What to produce - Copy out the passage below on ARI's real estate gains, environmental matters, and inflation, word for word and in full.

Passage provided -
= Beginning of Section =
Equity in gain on sale of real estate by equity investees decreased to $4.1
million and $8.3 million in the three and six months ended June 30, 2002, from
$9.9 million and $11.4 million in 2001. The decrease is primarily attributable
to reduced profit margin on property sales by TCI and IORI.
Environmental Matters
Under various federal, state and local environmental laws, ordinances and
regulations, ARI may be potentially liable for removal or remediation costs, as
well as certain other potential costs relating to hazardous or toxic substances
(including governmental fines and injuries to persons and property) where
property-level managers have arranged for the removal, disposal or treatment of
hazardous or toxic substances. In addition, certain environmental laws impose
liability for release of asbestos-containing materials into the air, and third
parties may seek recovery for personal injury associated with such materials.
Management is not aware of any environmental liability relating to the above
matters that would have a material adverse effect on ARI's business, assets or
results of operations.
Inflation
The effects of inflation on ARI's operations are not quantifiable.
Revenues from apartment operations fluctuate proportionately with inflationary
increases and decreases in housing costs. Fluctuations in the rate of inflation
also affect the sales values of properties and the ultimate gains to be realized
from property sales. To the extent that inflation affects interest rates,
earnings from short-term investments and the cost of new borrowings as well as
the cost of variable interest rate debt will be affected.
= End of Section =
Extracted data -
= Beginning of Section =
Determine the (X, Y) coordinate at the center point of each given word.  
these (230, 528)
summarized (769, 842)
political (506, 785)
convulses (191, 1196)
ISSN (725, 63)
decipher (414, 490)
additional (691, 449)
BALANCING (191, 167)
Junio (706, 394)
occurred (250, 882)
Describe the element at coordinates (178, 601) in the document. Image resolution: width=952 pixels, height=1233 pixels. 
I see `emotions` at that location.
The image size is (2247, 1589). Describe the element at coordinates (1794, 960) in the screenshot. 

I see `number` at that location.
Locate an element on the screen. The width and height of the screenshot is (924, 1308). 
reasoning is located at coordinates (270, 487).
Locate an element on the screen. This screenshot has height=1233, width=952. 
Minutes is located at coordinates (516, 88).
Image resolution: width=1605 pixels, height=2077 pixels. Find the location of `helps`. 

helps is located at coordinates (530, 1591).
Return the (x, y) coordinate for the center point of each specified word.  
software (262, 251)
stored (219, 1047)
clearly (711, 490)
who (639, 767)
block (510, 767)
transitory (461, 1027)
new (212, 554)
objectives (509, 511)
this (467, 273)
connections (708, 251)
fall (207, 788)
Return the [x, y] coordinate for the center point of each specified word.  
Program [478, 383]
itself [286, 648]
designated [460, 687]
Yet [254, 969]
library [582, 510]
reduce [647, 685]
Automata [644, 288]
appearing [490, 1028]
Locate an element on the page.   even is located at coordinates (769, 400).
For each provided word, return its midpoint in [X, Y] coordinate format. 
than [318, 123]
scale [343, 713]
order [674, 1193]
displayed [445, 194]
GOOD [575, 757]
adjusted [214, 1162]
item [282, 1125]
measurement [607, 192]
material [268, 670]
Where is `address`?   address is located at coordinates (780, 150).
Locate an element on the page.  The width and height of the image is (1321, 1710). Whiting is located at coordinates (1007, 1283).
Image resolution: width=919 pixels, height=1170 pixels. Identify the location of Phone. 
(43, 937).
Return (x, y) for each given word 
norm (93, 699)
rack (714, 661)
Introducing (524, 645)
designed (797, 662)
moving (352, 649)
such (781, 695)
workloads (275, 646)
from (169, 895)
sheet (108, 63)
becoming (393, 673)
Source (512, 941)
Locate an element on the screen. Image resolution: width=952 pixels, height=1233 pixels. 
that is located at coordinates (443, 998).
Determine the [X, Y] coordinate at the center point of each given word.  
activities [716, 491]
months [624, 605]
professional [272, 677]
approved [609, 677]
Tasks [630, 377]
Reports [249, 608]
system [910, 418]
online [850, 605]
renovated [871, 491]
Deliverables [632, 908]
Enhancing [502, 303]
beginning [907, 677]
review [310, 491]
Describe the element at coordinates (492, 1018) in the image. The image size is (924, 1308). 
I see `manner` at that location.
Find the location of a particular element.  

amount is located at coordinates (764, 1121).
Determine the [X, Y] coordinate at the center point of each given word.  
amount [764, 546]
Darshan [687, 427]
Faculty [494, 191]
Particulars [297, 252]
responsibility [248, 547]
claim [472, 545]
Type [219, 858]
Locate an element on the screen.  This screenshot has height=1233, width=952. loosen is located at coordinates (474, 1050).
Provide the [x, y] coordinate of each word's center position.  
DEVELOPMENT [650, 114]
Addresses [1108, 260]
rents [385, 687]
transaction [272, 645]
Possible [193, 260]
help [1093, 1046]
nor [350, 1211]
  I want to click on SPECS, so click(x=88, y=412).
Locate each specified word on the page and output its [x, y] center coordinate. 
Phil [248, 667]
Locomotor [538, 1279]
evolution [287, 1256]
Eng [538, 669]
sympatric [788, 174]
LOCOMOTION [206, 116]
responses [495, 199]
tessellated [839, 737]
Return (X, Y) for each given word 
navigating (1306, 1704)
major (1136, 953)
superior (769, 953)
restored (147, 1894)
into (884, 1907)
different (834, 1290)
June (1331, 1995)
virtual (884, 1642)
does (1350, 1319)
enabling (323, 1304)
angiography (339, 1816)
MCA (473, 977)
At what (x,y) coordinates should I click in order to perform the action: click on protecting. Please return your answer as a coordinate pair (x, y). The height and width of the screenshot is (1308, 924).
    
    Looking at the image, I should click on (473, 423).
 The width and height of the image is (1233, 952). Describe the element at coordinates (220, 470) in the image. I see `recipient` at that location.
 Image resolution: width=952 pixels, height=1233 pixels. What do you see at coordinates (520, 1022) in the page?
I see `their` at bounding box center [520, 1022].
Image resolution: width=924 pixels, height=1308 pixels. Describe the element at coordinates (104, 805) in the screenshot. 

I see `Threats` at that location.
= End of Section =
Output below -
Equity in gain on sale of real estate by equity investees decreased to $4.1
million and $8.3 million in the three and six months ended June 30, 2002, from
$9.9 million and $11.4 million in 2001. The decrease is primarily attributable
to reduced profit margin on property sales by TCI and IORI.
Environmental Matters
Under various federal, state and local environmental laws, ordinances and
regulations, ARI may be potentially liable for removal or remediation costs, as
well as certain other potential costs relating to hazardous or toxic substances
(including governmental fines and injuries to persons and property) where
property-level managers have arranged for the removal, disposal or treatment of
hazardous or toxic substances. In addition, certain environmental laws impose
liability for release of asbestos-containing materials into the air, and third
parties may seek recovery for personal injury associated with such materials.
Management is not aware of any environmental liability relating to the above
matters that would have a material adverse effect on ARI's business, assets or
results of operations.
Inflation
The effects of inflation on ARI's operations are not quantifiable.
Revenues from apartment operations fluctuate proportionately with inflationary
increases and decreases in housing costs. Fluctuations in the rate of inflation
also affect the sales values of properties and the ultimate gains to be realized
from property sales. To the extent that inflation affects interest rates,
earnings from short-term investments and the cost of new borrowings as well as
the cost of variable interest rate debt will be affected.